= List of national parks of Nigeria =

National Parks of Nigeria

The national parks of Nigeria are preserved, enhanced, protected and managed by the Nigeria National Park Service.
The Nigeria National Park Service is a parastatal under the Federal Ministry of the Environment, and is headed by a conservator general.
It works closely with the Nigerian Tourism Development Corporation.

The first national park was Kainji Lake, established by the military ruler General Olusegun Obasanjo in 1979. The National Parks Governing Board and five new National Parks were set up in 1991.

Yankari Game Reserve was upgraded to a national park in 1992, although it was later handed over to the Bauchi State government in June 2006.

The parks cover a total land area of approximately 20,156 km2, or about 3% of Nigeria's total land area.

==Parks==

| Park | Area |  | Established | State(s) | Notes |
| km^{2} | sq mi |
| Chad Basin | 2,258 | 872 | 1991 | Borno, Yobe | Includes part of the Hadejia-Nguru wetlands and the Sambisa Game Reserve |
| Cross River | 4,000 | 1,500 | 1991 | Cross River | Okwangwo section and Oban section (1,906 km^{2}; 736 sq mi) |
| Gashaka Gumti | 6,402 | 2,472 | 1991 | Taraba, Adamawa |  |
| Kainji | 5,341 | 2,062 | 1979 | Niger, Kwara | Includes Kainji Lake, Borgu Game Reserve and Zugurma Game Reserve |
| Kamuku | 1,120 | 430 | 1999 | Kaduna |  |
| Okomu | 181 | 70 | 1999 | Edo | Part of the Okomu Forest Reserve |
| Old Oyo | 2,512 | 970 | 1991 | Oyo, Kwara |  |
| Yankari | 2,244 | 866 | 1962 | Bauchi | Operated by the Bauchi State government |  |
| Oba Hills | 4,229 | 1,633 | 2021 | Iwo | Upgraded to National Park in 2021 and officially handed offer to federal Government in 2024 |

== History ==

=== Colonial era ===
During British colonial rule, authorities used forest conservation as a pretense for further colonial exploitation of Nigeria's resources. This included the establishment of a forestry department and policies on forestry.

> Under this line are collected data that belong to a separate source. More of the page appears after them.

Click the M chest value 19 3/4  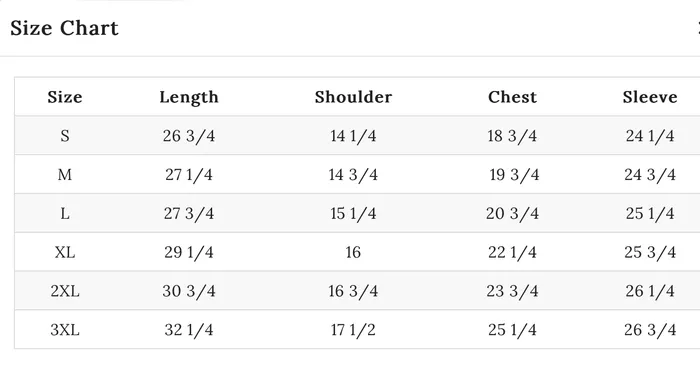tap(514, 174)
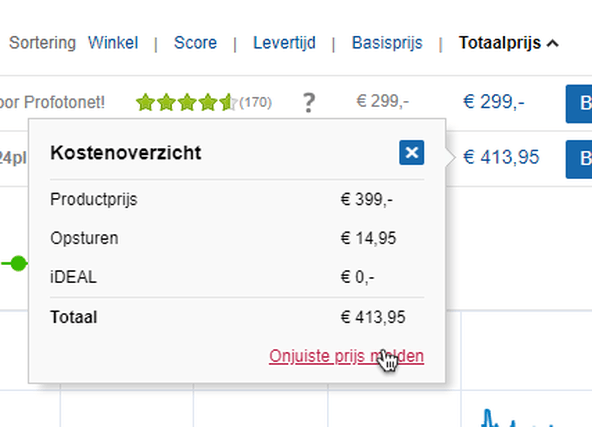Click the green star rating for Profotonet
This screenshot has width=592, height=427.
[x=187, y=102]
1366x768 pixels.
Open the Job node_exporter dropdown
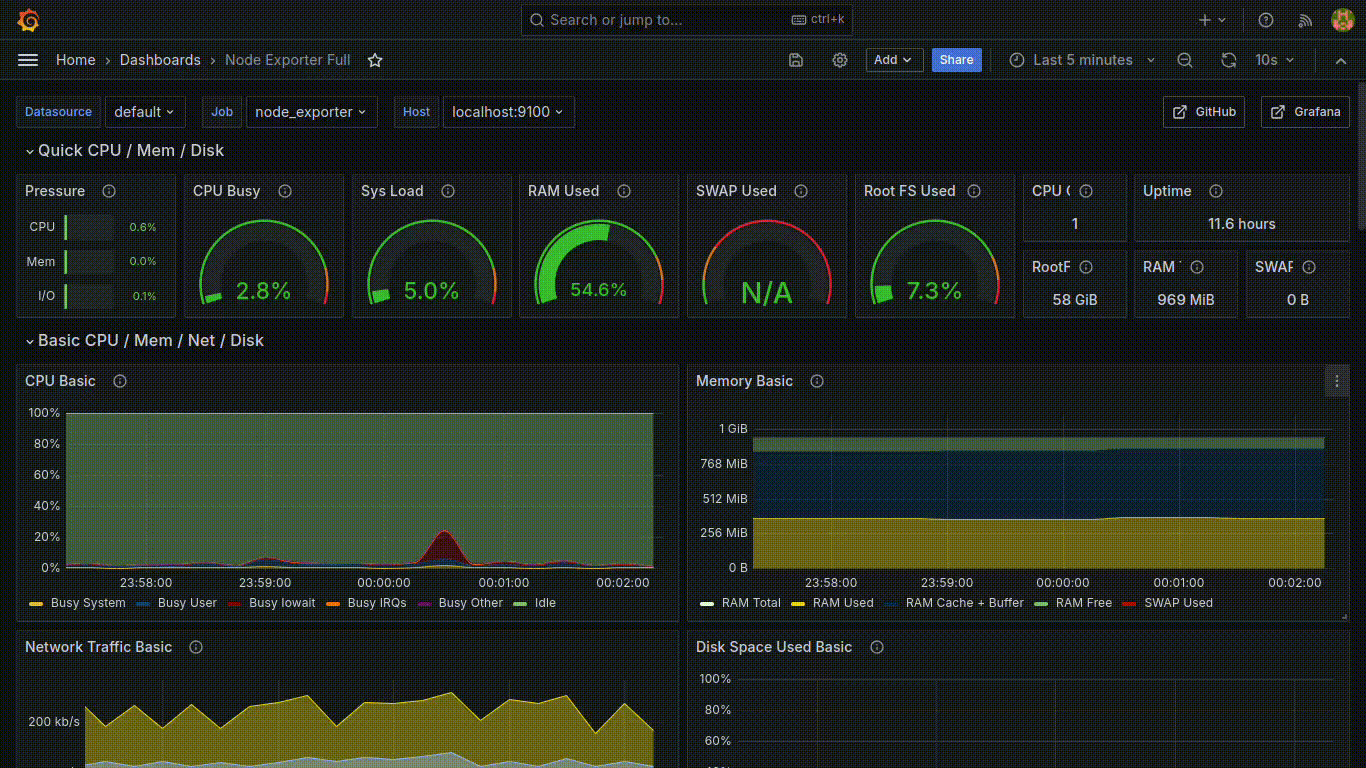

=== Establishment of the National Parks Service ===
The first national park was Kainji Lake, established by the military ruler General Olusegun Obasanjo in 1979. The National Parks Governing Board and five new National Parks were set up in 1991.

Despite their establishment, Nigeria's national parks have faced various challenges, including habitat degradation, poaching, and illegal logging.